遠き落日 渡辺淳一:著
本書を読もうと思ったきっかけはNHKの「フランケンシュタインの誘惑 科学史 闇の事件簿」を見た事にある。紙幣の肖像にもなり、立志伝中の人物として有名な野口英世の業績とされるものの殆どが間違いであり、最後は効きもしない自分が開発した黄熱病のワクチンを接種しアフリカに行き、黄熱病に罹って死んだという。終始否定的文脈で野口英世が扱われるこの番組に何も知らなかった私は驚愕し、逆に野口英世という人に興味が湧いた。
野口英世とはいかなる人物であったか、作者後書きが端的に表している。
とてつもないハンデと逆境の中、のしあがり、世界で知らぬ者はない医学者となった事は紛れも無い事実だ。
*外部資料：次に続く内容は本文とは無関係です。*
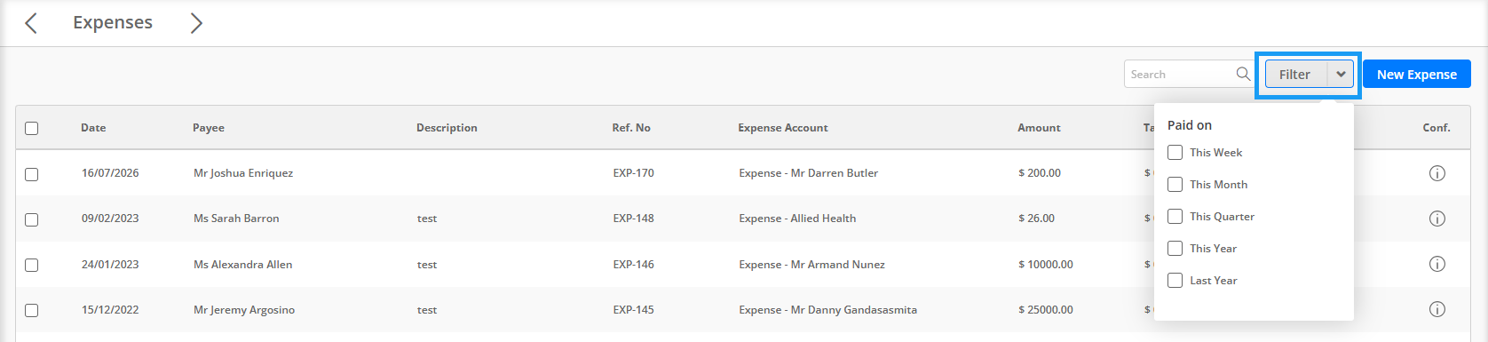The width and height of the screenshot is (1488, 342).
Task: Sort by the Amount column header
Action: pos(1039,128)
冒頭の番組では医学の歴史書の中には、野口英世の名は一度も出てこない、医学の功績の中には野口英世は存在しないという発言があった。本書を読んで思うのはだからなんなんだという事である。電子顕微鏡もない時代に細菌より小さいウィルスを見つける事などそもそも不可能な訳で、当時としては克服が困難な病だったという事に過ぎない。本を読んだ感想に過ぎないが、私は野口が名誉や出世欲のため、故意に虚偽を行ったとは思えない。様々な差別の渦中にありながら常人離れした取り組みにより野口自身の中の真実にたどり着いたという事であり、発見が間違いであり、後世に何も残さなかったとしても人間の魂を震わすものだったと思う。そういう意味で子ども用伝記に出てくるような都合の良い部分を取り上げただけの人物像でなく、ありのままの野口像を伝える事こそ、後世に残す意味があるのではないか。